Note that in the encoding of the callq instruction, the address of the function being called is specified by a signed 32 bit offset, which is relative to the address of the instruction following the callq instruction. Observe that the bytes B9 FF FF FF, when interpreted as a little endian signed two’s complement integer, encode the value -71, and subtracting 71 from the address of the successor of the callq instruction, 0x40090E, yields 0x4008C7, the exact address of the called function.

What are some advantages of encoding the address of a called function as a relative displacement rather than an absolute address? What are some disadvantages?

C2) Let’s say that you have a Linux executable that you don’t have the source code for, and you want to change its behavior so that whenever it tries to open a file, it will be forced to look in a particular directory. For example, if the process wants to open the file foobar.txt, it will actually open /tmp/look_here/foobar.txt. What would be an easy way to accomplish this that doesn’t require any modifications to the executable or any system libraries? You may assume that all files will be opened via calls to the open function in the shared C library, which is a wrapper for the open system call.

D. Exceptions and processes

D1) Consider the following function:

uint64_t sum_array(uint32_t arr[], unsigned len) {
  uint64_t sum = 0;
  for (unsigned i = 0; i < len; i++) {
    sum += arr[i];
  }
  return sum;
}

Assume that this function is called to find the sum of the elements in a very large (hundreds of millions of elements.) State some possible reasons why the process executing this function might be suspended and resumed during the execution of the function.

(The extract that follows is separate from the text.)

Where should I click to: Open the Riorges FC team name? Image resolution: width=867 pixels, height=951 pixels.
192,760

D2) Most operating systems use a periodic timer interrupt to ensure that the OS kernel is able to make scheduling decisions on a regular basis. I.e., the timer interrupt handler can ensure that no process is able to have exclusive use of a CPU core for an indefinite period of time.

Assume a uniprocessor (single core) system in which the timer interrupt occurs at fixed intervals. State some advantages and disadvantages of making the timer interval longer rather than shorter.

E. Signals

E1) On Linux, the printf function is not “async signal safe”, which means that it can’t be called safely from a signal handler function. Describe a scenario where calling printf from a signal handler function might result in undesirable program behavior.

F. Virtual memory

F1) Consider the following function:

uint32_t sum_up_to(unsigned n) {
  uint32_t sum = 0;
  for (unsigned i = 1; i <= n; i++) {
    sum += i;
  }
  return sum;
}

Assume that all of the variables in this function (n, sum, and i) are allocated by the compiler as CPU registers, so that there are no memory references in the assembly code generated for this function. Is it possible for any page faults to occur as a result of executing this function? Briefly explain why or why not.

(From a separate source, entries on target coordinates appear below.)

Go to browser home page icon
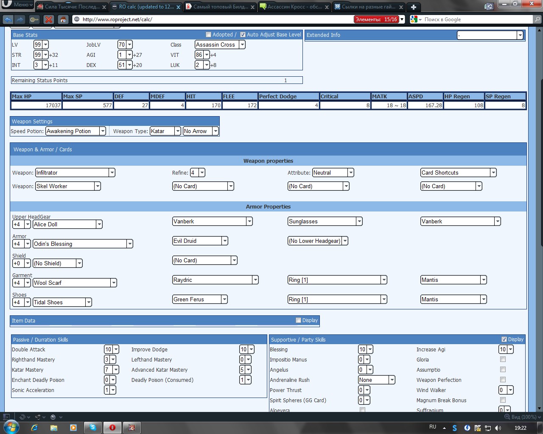Screen dimensions: 543x434 [63, 19]
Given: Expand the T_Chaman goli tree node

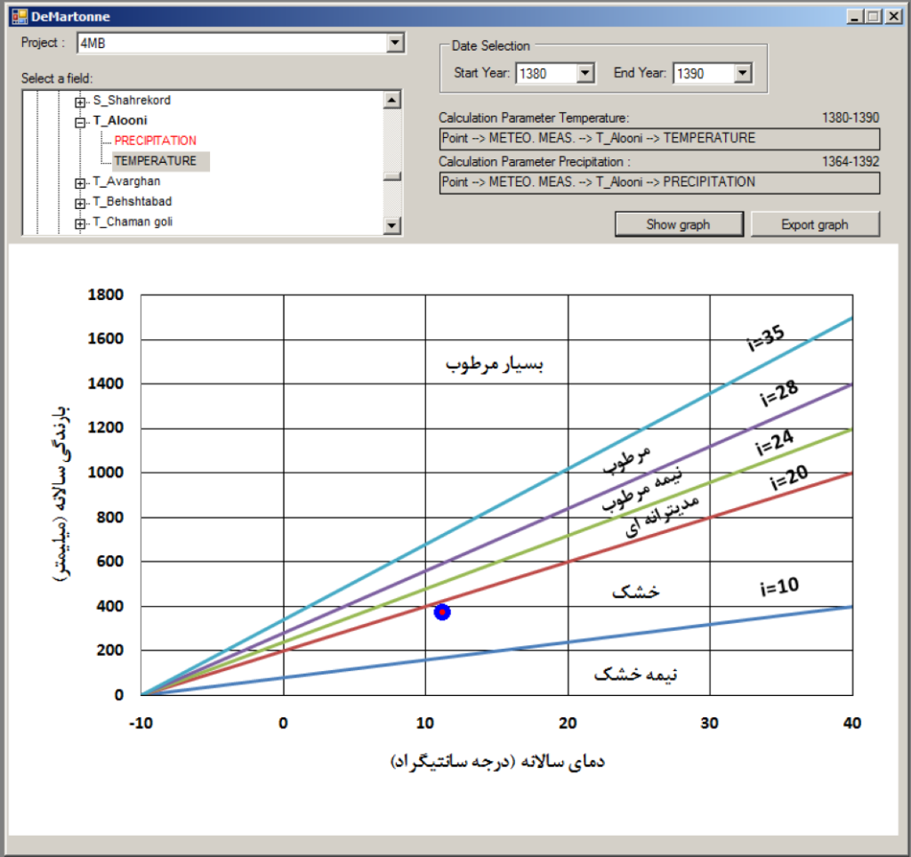Looking at the screenshot, I should 80,223.
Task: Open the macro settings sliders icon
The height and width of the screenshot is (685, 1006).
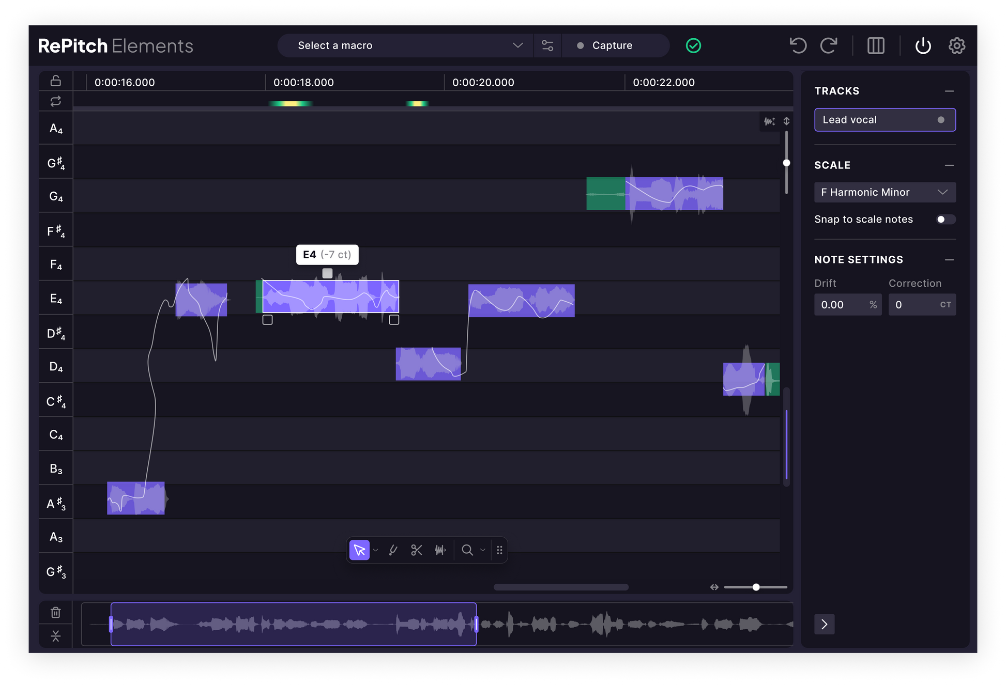Action: (547, 45)
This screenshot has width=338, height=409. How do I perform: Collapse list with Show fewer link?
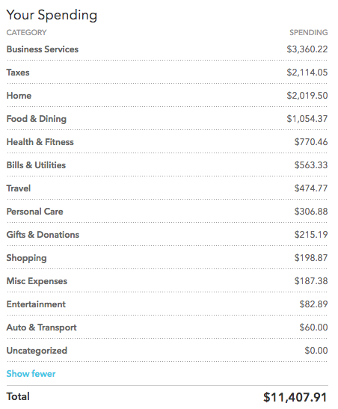(x=31, y=374)
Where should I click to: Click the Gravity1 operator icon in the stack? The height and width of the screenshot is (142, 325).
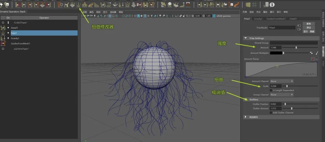coord(3,38)
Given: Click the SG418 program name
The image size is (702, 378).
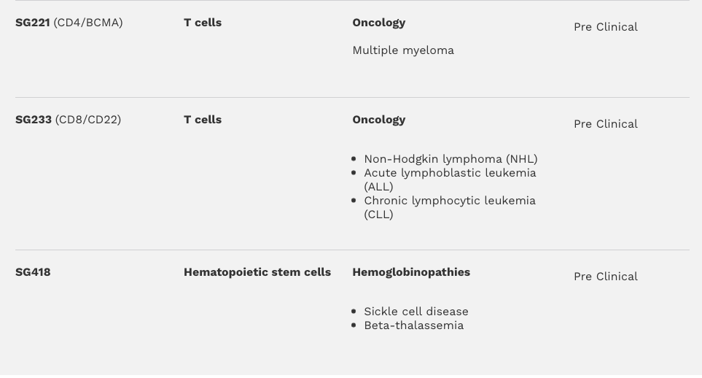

F2) Say that you have a CPU with 64 bit virtual addresses and a 16K (2¹⁴ bytes) page size. Assume that page table entries (at all levels of the page table hierarchy) are the same size as addresses, i.e., 8 bytes.

(a) If the full 64 bit address space is usable, how many levels of page tables are necessary?

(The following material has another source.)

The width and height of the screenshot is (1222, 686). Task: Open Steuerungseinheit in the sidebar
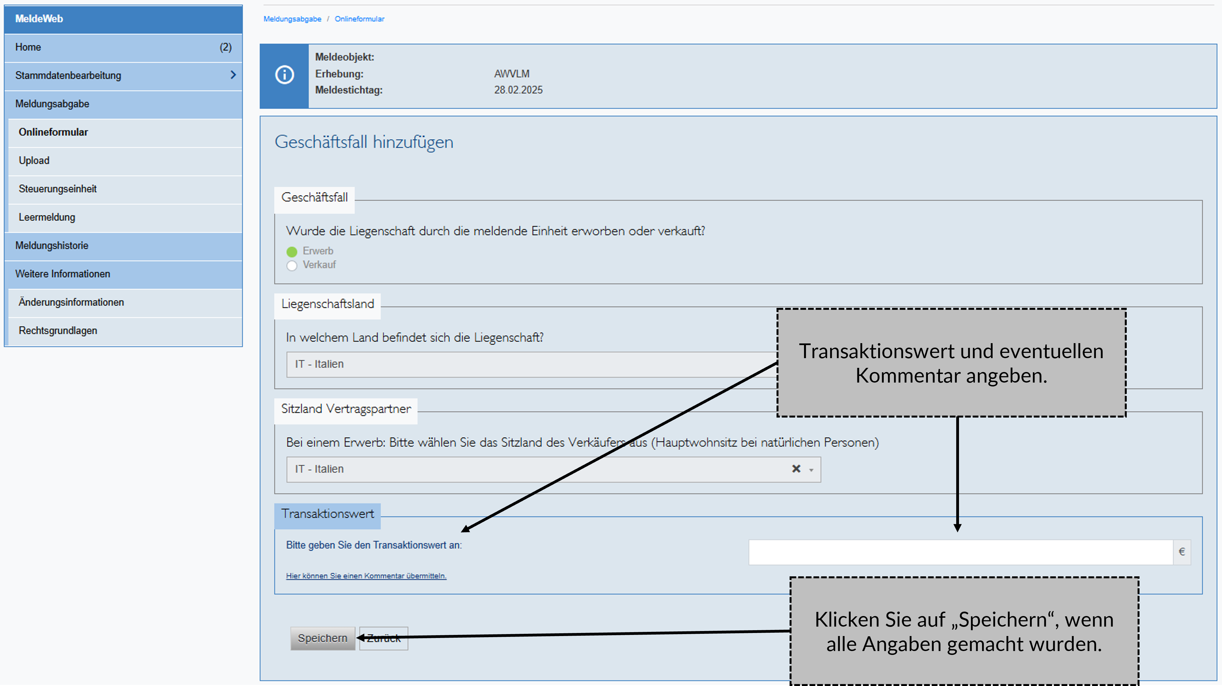[x=57, y=189]
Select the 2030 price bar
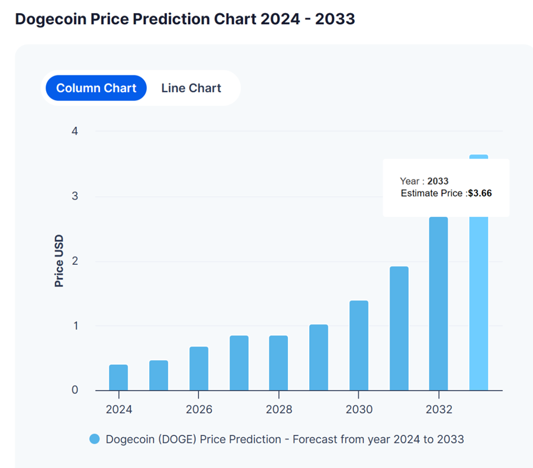The width and height of the screenshot is (533, 468). point(359,345)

(b) Show a proposed format for a virtual address, assuming that the entire 64 bit virtual address space is usable, showing the ranges of address bits used for the page offset and the index at each level of the hierarchy.

(c) Explain why, from a practical standpoint, it might be a good idea to support an effective virtual address space of less than 2⁶⁴ bytes.

F3) On x86-64 systems, there are four levels of page tables, with each page table having 512 (2⁹) entries. The page size is 4096 (2¹²) bytes. This scheme provides an effective virtual address size of 2⁴⁸ bytes, since

2⁹ × 2⁹ × 2⁹ × 2⁹ × 2¹² = 2⁴⁸

(a) In the page directory, which is the page table at the root of the tree, how much virtual address space (in bytes) does each entry represent?

(b) What is the total number of second level, third level, and fourth level page tables that could be reached from a single entry in the page directory? How many bytes of physical memory are required if all of these page tables are present?